BILLINGS, Montana — A teacher who was accused of sexual misconduct at Lake Stevens High School has been placed on administrative leave with his new employer in Shepherd, Montana, outside of Billings.
Thomas “Chris” Mattingly, 48, was put on leave Jan. 8, according to documents provided by Shepherd Public Schools Superintendent Scott Carter. The district recently received a report about what had happened in Lake Stevens. Then Carter found articles published online by The Daily Herald in Everett.
The Herald found Mattingly “had been disciplined repeatedly for what the school district defined as ‘deeply troubling’ sexual misconduct” while teaching in Lake Stevens, dating back to 2001.
He resigned in February 2016 after police investigated him for having a relationship with a former student. Prosecutors declined to file charges because the student was 18 years old, and the relationship started after she graduated.

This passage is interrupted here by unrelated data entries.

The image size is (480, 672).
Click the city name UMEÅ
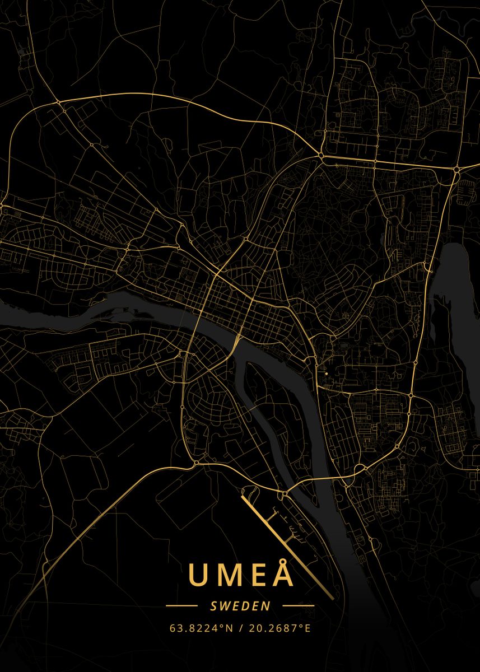[241, 574]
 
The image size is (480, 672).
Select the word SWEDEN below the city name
[240, 606]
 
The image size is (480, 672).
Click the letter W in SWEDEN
[226, 606]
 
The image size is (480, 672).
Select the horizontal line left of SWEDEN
[182, 606]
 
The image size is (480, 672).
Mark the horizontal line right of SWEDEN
[299, 606]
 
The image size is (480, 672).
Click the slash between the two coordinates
[241, 628]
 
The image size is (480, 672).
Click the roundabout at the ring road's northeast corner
[456, 169]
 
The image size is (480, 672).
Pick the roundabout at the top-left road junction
[58, 102]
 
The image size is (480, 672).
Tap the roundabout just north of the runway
[284, 494]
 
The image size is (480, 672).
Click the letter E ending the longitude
[307, 628]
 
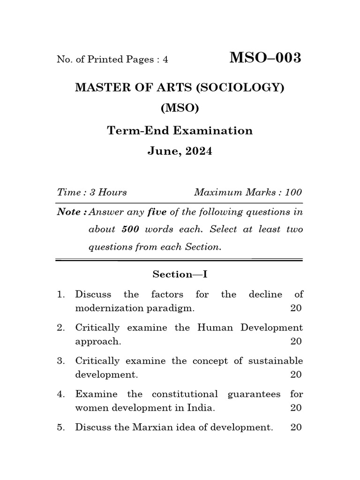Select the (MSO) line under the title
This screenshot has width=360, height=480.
pyautogui.click(x=180, y=108)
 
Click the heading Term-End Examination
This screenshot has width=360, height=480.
pyautogui.click(x=180, y=130)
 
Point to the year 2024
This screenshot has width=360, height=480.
pyautogui.click(x=197, y=151)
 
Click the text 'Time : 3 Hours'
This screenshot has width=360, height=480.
pyautogui.click(x=92, y=192)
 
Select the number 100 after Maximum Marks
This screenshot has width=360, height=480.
pyautogui.click(x=293, y=192)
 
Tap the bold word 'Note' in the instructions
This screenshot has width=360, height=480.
pyautogui.click(x=69, y=212)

A subsequent Herald investigation revealed that Mattingly had been investigated at least five times for inappropriate relationships with current or former students. He also was disciplined for looking at porn on his school computer.
Mattingly was hired by Shepherd High School this school year to teach health and physical education. He received a standard Montana teaching license in July, according to a state website.
Mattingly’s statements in Montana about his time in Lake Stevens contradicted the published reports, according to Shepherd’s first letter placing him on leave.
Carter, the superintendent, said he couldn’t comment further, but a second letter dated Jan. 12 extends Mattingly’s leave through the end of this school year. The school district also is recommending against renewing Mattingly’s contract, documents show.
New employees are required to undergo an FBI fingerprint and background check, and the school district looks at references and tries to call previous workplaces, Carter said.
However, the Lake Stevens School District had no record of anyone from Shepherd contacting them, a spokeswoman said.
Mattingly also passed muster with the state of Montana. He applied for a Montana teaching license Feb. 28, and it was granted in July. Part of the reason he wasn’t flagged was because he still has a Washington teaching license.
Shepherd has notified the Montana Office of Public Instruction about the matter, and the office said it is conducting a review.